Suárez se distanció de Arias desde el primer momento de llegar a Castellana, 3. Pensó –y bien- que como jefe de gobierno no podía caer en un grave error del que fue prisionero su antecesor: creerse albacea de una época histórica de España ya cerrada. Se necesitaba mirar hacia adelante, retar al futuro y administrar con sabiduría el contenido de una reforma sincera. Arias había sido un hombre del pasado y eso es lo que no tenía que ser Suárez. En plena transición, solo bastaba con ilusionar a la ciudadanía con una reforma valiente y atrevida y una coherencia absoluta entre los deseos de La Zarzuela y la ación concreta de Gobierno, para salir triunfante en la operación histórica.

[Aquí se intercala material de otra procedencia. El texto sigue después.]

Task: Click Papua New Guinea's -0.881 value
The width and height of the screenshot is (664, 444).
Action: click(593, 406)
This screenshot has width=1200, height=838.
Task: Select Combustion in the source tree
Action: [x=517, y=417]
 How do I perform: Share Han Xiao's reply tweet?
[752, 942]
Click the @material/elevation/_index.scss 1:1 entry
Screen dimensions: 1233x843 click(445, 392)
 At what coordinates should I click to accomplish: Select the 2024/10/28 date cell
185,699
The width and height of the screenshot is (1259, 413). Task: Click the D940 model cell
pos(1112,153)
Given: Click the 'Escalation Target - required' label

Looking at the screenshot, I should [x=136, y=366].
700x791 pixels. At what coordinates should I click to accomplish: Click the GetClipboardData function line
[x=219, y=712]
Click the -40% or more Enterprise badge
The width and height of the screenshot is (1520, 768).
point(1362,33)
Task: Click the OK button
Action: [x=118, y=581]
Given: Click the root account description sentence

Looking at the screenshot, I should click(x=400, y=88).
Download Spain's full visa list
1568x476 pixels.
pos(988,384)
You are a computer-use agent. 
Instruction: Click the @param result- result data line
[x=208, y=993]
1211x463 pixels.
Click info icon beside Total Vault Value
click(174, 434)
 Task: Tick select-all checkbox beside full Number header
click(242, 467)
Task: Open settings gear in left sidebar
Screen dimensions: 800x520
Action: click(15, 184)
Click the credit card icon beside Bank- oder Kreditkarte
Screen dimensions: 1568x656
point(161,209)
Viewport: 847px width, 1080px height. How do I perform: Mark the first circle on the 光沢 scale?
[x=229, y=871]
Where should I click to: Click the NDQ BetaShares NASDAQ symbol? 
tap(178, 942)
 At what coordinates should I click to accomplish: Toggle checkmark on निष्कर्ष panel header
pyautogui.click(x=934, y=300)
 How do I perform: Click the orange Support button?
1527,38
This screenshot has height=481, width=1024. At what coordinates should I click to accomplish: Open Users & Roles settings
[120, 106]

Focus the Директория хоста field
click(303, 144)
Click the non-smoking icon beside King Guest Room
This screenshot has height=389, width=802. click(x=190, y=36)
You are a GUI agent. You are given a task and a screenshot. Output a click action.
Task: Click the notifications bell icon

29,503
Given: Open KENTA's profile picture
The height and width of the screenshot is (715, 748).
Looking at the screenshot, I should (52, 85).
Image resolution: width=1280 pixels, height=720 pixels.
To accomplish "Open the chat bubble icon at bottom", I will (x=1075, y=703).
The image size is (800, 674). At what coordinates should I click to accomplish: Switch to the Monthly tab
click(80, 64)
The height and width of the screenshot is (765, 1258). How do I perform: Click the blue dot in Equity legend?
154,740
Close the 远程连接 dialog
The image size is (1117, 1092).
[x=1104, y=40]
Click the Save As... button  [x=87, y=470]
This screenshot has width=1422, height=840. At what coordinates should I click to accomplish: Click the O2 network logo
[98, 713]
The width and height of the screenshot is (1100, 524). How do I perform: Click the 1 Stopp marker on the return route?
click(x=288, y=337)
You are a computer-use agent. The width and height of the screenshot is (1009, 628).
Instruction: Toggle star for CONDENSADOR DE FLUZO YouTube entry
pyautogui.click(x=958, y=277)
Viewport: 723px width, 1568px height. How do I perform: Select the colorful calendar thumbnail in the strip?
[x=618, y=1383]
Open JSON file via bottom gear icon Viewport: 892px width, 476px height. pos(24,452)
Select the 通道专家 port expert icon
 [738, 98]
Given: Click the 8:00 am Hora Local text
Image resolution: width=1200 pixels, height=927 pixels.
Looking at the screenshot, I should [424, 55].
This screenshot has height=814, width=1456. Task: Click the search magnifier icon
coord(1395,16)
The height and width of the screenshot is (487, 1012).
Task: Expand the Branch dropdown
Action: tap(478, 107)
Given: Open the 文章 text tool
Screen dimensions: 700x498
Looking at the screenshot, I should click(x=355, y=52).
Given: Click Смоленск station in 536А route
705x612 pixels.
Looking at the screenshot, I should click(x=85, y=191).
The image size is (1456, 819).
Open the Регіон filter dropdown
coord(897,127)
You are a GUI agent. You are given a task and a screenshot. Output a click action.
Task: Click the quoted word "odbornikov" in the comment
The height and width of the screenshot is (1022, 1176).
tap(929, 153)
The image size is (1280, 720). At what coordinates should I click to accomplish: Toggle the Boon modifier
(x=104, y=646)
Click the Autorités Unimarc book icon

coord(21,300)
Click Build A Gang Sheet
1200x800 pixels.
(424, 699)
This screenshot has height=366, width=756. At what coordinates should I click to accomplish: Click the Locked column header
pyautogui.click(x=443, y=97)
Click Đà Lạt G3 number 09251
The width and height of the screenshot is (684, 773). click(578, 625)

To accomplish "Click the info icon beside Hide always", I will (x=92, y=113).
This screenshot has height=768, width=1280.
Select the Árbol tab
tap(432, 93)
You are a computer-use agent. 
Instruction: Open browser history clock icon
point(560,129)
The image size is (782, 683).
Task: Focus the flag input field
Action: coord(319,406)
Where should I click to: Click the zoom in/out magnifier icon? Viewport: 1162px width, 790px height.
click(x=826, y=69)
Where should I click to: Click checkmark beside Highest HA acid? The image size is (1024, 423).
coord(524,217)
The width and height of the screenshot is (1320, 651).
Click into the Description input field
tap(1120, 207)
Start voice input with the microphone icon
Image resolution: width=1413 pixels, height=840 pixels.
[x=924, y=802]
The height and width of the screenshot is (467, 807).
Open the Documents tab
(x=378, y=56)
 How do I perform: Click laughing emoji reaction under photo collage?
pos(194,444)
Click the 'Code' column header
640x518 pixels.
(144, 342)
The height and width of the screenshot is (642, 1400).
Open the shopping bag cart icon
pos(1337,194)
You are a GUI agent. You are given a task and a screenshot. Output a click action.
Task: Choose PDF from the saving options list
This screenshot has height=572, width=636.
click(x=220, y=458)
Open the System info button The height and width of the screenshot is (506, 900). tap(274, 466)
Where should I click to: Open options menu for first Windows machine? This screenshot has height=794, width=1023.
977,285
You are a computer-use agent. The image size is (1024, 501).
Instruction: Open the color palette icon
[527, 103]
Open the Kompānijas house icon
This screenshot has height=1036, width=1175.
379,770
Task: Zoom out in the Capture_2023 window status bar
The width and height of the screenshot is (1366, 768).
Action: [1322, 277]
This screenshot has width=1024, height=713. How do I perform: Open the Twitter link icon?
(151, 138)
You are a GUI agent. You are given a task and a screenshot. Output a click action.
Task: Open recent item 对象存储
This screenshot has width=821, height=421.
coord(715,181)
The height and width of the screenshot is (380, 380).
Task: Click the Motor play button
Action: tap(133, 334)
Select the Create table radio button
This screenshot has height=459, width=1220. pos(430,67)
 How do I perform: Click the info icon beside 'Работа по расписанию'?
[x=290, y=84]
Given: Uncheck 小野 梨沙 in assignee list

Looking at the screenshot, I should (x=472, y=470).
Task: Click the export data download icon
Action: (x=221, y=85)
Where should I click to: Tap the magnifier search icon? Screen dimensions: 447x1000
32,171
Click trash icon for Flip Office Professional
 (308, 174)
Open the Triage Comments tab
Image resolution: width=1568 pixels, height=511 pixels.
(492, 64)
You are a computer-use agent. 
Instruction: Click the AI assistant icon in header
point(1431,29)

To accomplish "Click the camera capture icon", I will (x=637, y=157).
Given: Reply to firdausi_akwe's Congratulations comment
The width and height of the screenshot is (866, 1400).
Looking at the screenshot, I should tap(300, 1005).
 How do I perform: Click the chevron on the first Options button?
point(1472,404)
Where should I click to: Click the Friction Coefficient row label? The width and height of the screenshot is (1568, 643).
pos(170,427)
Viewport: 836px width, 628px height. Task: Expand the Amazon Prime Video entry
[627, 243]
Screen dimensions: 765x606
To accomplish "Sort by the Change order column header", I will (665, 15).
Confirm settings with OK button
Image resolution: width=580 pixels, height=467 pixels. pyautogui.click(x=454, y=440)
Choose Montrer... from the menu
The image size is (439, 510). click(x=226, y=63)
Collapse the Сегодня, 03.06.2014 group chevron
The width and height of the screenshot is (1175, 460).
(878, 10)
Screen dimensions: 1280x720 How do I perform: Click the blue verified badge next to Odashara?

Entre el objetivo principal de un mandato presidencial y las elecciones del 15 de junio de 10977 (apenas once meses de tiempo para “construir” la primera fase democrática), Adolfo Suárez fue fiel a su compromiso con el pueblo español que anunció en una alocución televisada el 7 de julio: “que los gobiernos del futuro sean el resultado de la libre voluntad de la mayoría de los españoles”.  Todo su intenso trabajo político hasta las primeras elecciones puede resumirse con una frase personal de Suárez ala revista “Le Point”: “la aventura que nos une a todos es apasionante. Hacer de España una democracia, hacerla entrar de golpe en el círculo de las potencias medias, no borrar el pasado –este no pertenece a nadie- pero darle su justo lugar en la historia rojo y oro de España y, en fin, inventar una forma de vivir juntos. La izquierda –añadió Suárez- no puede obstinarse en combatir un pasado que ya no existe y una parte de la derecha llorar por un pasado que no volverá”.

El 3 de julio de 1976, hoy hace diez años, el Rey confió a Suárez una doble misión. En primer lugar, gobernar España, lo que no es poco; a continuación, hacerse de este país, tras cuarenta años de autoritarismo, una auténtica democracia, intento éste gigantesco y sin precedente histórico.

La aventura no le dio miedo a Suárez. La historia ya hizo balance del éxito de la transición.